Dalam jangka panjang, kesenjangan ekonomi antara dua kelompok ini akan semakin lebar. Pengendali AI akan mengumpulkan kekayaan yang tidak proporsional, sementara penumpang AI akan menjadi individu yang mudah tergantikan.

Cara Menjadi Pengendali AI

Dengan cara berikut, jadilah pengendali AI:

  1. Mulailah dari bidang yang Anda kuasai. Gunakan AI di bidang di mana Anda memiliki pengetahuan profesional dan tetap bersikap kritis terhadap hasilnya.
  2. Berdialog dengan AI, bukan sekadar meminta jawaban. Jangan langsung bertanya kepada AI: “Bagaimana cara menghabiskan anggaran pemasaran kita?” Sebaiknya, berikan batasan kepada AI, sediakan informasi, berikan opsi, dan ajak ia berdiskusi.
  3. Tetap waspada. Jadilah peserta yang aktif dan jangan menganggap hasil yang keluar sudah cukup baik. Tantang diri Anda untuk merefleksikan: “Apakah ini benar-benar saran yang baik?”
  4. Latih untuk terus mempertanyakan. Uji AI dengan pandangan Anda. “Apakah rencana ini terlalu meremehkan risiko proyek?”
  5. Tahan keinginan untuk memoutsourcing semua draf. Menghadapi halaman kosong mungkin menakutkan, tetapi ini adalah langkah kunci untuk mengaktifkan otak Anda.
  6. Ambil keputusan akhir dan bertanggung jawab. AI seharusnya membantu Anda dalam setiap keputusan berisiko menengah hingga tinggi, tetapi tidak dapat menggantikan posisi Anda mengambil keputusan. Sebagai manusia, Anda harus bertanggung jawab atas keputusan Anda sendiri.

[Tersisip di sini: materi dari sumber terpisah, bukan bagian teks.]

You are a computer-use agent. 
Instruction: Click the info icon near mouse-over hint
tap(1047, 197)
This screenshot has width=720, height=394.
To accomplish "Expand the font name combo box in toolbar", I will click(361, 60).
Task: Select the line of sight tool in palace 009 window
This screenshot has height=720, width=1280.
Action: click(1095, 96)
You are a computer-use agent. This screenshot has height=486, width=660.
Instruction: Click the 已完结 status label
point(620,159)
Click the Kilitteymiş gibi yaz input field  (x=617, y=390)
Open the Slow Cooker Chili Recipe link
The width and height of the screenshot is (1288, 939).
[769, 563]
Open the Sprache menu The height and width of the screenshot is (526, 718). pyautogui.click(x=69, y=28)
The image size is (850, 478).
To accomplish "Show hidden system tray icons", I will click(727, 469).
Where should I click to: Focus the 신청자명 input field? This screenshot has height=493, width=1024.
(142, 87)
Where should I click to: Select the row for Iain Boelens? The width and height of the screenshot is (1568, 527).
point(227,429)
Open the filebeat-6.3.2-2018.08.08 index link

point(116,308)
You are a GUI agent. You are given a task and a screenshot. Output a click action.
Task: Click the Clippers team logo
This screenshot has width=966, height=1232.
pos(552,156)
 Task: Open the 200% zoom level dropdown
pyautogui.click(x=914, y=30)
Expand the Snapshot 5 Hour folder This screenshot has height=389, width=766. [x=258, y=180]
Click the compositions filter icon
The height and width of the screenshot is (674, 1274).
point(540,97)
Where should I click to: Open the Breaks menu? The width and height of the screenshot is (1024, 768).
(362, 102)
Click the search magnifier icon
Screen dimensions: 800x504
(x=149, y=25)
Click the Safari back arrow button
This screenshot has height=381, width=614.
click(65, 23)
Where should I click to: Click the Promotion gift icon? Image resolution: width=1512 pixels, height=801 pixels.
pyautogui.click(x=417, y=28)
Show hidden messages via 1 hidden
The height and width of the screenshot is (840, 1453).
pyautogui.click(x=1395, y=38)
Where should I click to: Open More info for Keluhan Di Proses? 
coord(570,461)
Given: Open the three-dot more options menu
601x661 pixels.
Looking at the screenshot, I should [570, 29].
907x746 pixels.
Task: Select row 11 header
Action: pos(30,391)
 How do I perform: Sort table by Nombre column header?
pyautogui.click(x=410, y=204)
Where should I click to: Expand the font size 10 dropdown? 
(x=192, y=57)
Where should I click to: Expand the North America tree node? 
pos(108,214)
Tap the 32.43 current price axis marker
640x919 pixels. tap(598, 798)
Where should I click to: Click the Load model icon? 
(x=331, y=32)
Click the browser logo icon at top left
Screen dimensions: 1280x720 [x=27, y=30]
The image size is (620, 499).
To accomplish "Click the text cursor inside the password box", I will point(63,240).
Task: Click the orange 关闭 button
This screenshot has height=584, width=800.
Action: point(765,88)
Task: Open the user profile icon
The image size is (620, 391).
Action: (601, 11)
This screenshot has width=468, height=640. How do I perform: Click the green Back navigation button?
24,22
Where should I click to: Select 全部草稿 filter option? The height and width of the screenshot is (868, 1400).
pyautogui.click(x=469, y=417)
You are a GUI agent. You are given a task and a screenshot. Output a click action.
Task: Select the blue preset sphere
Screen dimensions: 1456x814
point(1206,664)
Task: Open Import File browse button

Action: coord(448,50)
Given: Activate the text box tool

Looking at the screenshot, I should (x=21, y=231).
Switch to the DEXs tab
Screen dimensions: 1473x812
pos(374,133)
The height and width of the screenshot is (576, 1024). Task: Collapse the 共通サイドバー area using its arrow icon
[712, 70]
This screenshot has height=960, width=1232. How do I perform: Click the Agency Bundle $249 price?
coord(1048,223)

Otak Anda Tidak Seharusnya Terbuang Sia-Sia

Dengan adanya AI, Anda kini memiliki rekan berpikir yang selalu siap siaga dan memiliki “pengetahuan” dalam berbagai topik.

Namun, Anda juga berada di persimpangan jalan. Anda akan melihat banyak rekan memilih untuk menyerahkan “pemikiran aktif” dan memoutsourcing kekuasaan pengambilan keputusan kepada AI. Banyak orang bahkan baru menyadari kemunduran kemampuan kognitif mereka setelah terlambat. Dan saat itu, semuanya akan sulit diperbaiki.

Jangan jadi orang seperti itu. Gunakan AI untuk tantangan dan memperkuat pemikiran Anda, bukan untuk menggantinya.

Pertanyaannya bukan “apakah Anda akan menggunakan AI?”, tetapi “apa jenis pengguna AI yang Anda inginkan: pengendali atau penumpang?”